→ Required task:
Please rescale the lines starting with the line that contains "This screenshot has" and going on through the line that contains "pyautogui.click(x=117, y=133)", and no others. Repeat them with their requests, multiplying each coordinate in the answers by 2.2 and rounding to a whole number, with halves rounded up.

>> BEGIN Data for the task

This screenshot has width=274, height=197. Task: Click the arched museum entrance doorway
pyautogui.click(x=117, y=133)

>> END Data for the task
>> BEGIN Data for the task

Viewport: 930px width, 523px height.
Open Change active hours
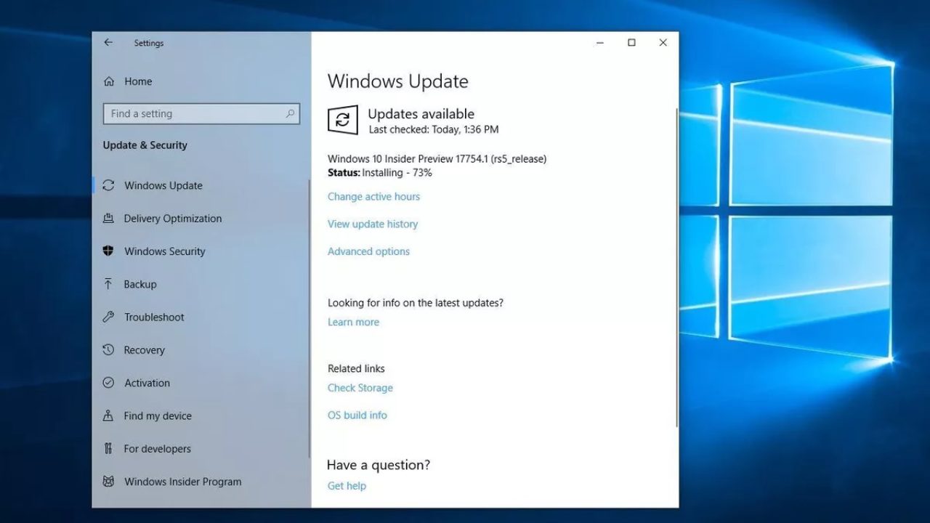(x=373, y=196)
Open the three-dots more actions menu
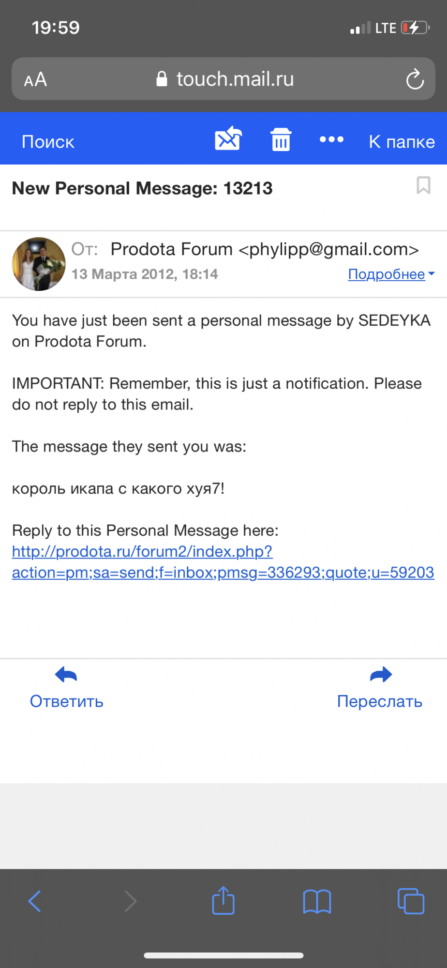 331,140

>> END Data for the task
>> BEGIN Data for the task

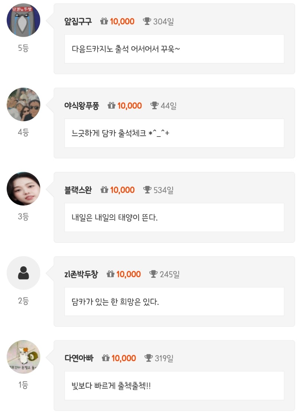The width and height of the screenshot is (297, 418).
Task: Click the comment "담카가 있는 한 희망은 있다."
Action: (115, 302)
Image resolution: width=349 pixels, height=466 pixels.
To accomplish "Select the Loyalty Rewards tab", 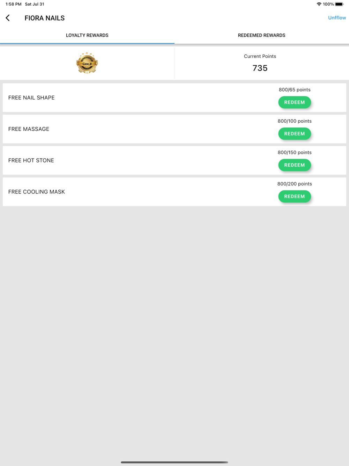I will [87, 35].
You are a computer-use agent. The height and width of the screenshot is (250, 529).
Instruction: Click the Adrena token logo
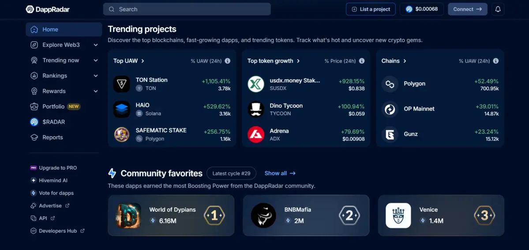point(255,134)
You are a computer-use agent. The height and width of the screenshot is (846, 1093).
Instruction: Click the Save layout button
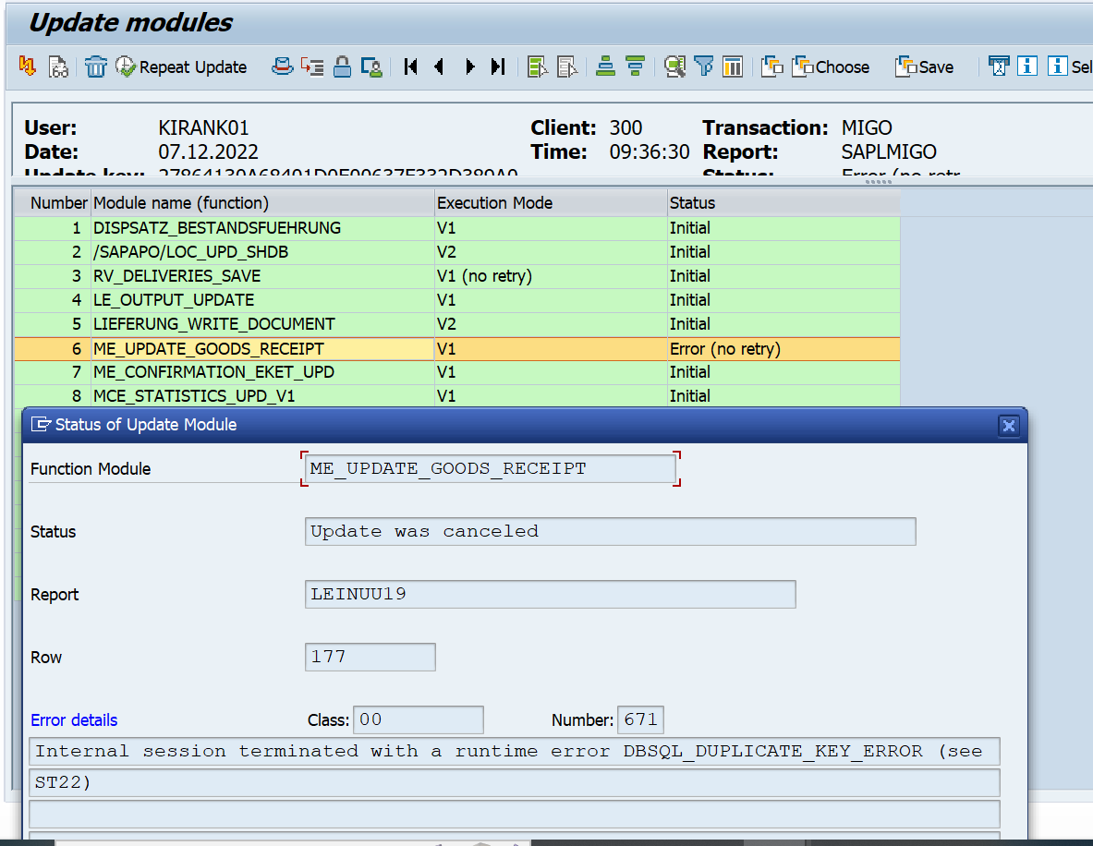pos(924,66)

>> END Data for the task

→ The response:
This screenshot has width=274, height=197. Task: Click the arched museum entrance doorway
pyautogui.click(x=257, y=293)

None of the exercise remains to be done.